Une réduction de l’énergie disponible au niveau des cellules
Selon l’hypothèse classique conduisant à l’obésité, l’accumulation de graisses au niveau des tissus résulte de l’ingestion de plus d’énergie que nécessaire. Cela suggère qu’une partie de l’énergie que nous ingérons est destinée à la restauration de celle active au niveau des cellules (sous forme d’adénosine triphosphate, ou ATP) tandis que celle en excès est stockée sous forme de graisse. Cependant, les chercheurs de la nouvelle étude proposent que cela ne fonctionne pas exactement de cette manière.
En effet, l’apport calorique a pour principale fonction de restaurer les réserves d’ATP, et lorsque cela se produit, une sensation de satiété est normalement déclenchée. Cependant, l’ingestion de fructose induit un processus différent.
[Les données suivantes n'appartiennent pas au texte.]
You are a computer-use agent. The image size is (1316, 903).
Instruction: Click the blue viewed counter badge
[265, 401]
Dans un état de dénutrition, il agit comme n’importe quel nutriment en restaurant les réserves d’ATP. Cependant, dans un état d’apport calorique optimal, il réduit l’ATP au niveau des cellules tout en inhibant sa restauration à partir des réserves de graisses, par le biais du blocage de l’oxydation des acides gras. Cela entrave le processus normal de satiété et incite à consommer toujours plus de nourriture principalement hypercalorique — un cercle vicieux qui conduit inévitablement à l’accumulation de graisses et ainsi à la prise de poids.
« Identifier le fructose comme le canal qui redirige le remplacement actif de l’énergie vers le stockage des graisses montre que le fructose est à l’origine du déséquilibre énergétique, ce qui unit les théories », indique Johnson. Cela signifie que le mécanisme de la survie du fructose agit en amont des autres mécanismes précédemment mentionnés. Le fructokinase C [KHK-C], l’enzyme spécifique médiant ce processus, pourrait potentiellement constituer une cible thérapeutique prometteuse contre l’obésité.
« Le fructose est ce qui déclenche notre métabolisme, qui passe en mode faible consommation et perd le contrôle de notre appétit, mais les aliments gras deviennent la principale source de calories qui entraînent une prise de poids », explique Johnson. Il est important de savoir que ce sucre est naturellement présent dans les fruits et le miel et ne constitue pas nécessairement un problème en étant consommé de manière équilibrée. Mais sa présence en abondance dans la nourriture et boissons artificiellement sucrées peut nuire à la santé.
À noter également qu’il s’agit d’un mécanisme de survie qui, dans d’autres contextes, est essentiel. Lorsque nous avons faim et manquons d’énergie active, notre organisme se met en mode survie et cherche à accumuler des nutriments. Selon les experts de l’étude, ce modèle est bien représenté chez les animaux qui hibernent et qui savent que lorsque les niveaux d’énergie baissent à l’approche de l’hiver, il faut se préparer en stockant de la graisse. C’est pourquoi les ours, par exemple, consomment beaucoup de fruits avant d’hiberner. Bien que des travaux supplémentaires soient nécessaires afin de véritablement corroborer l’hypothèse de la survie du fructose, il s’agit d’un pas de plus vers une compréhension plus complète de l’obésité.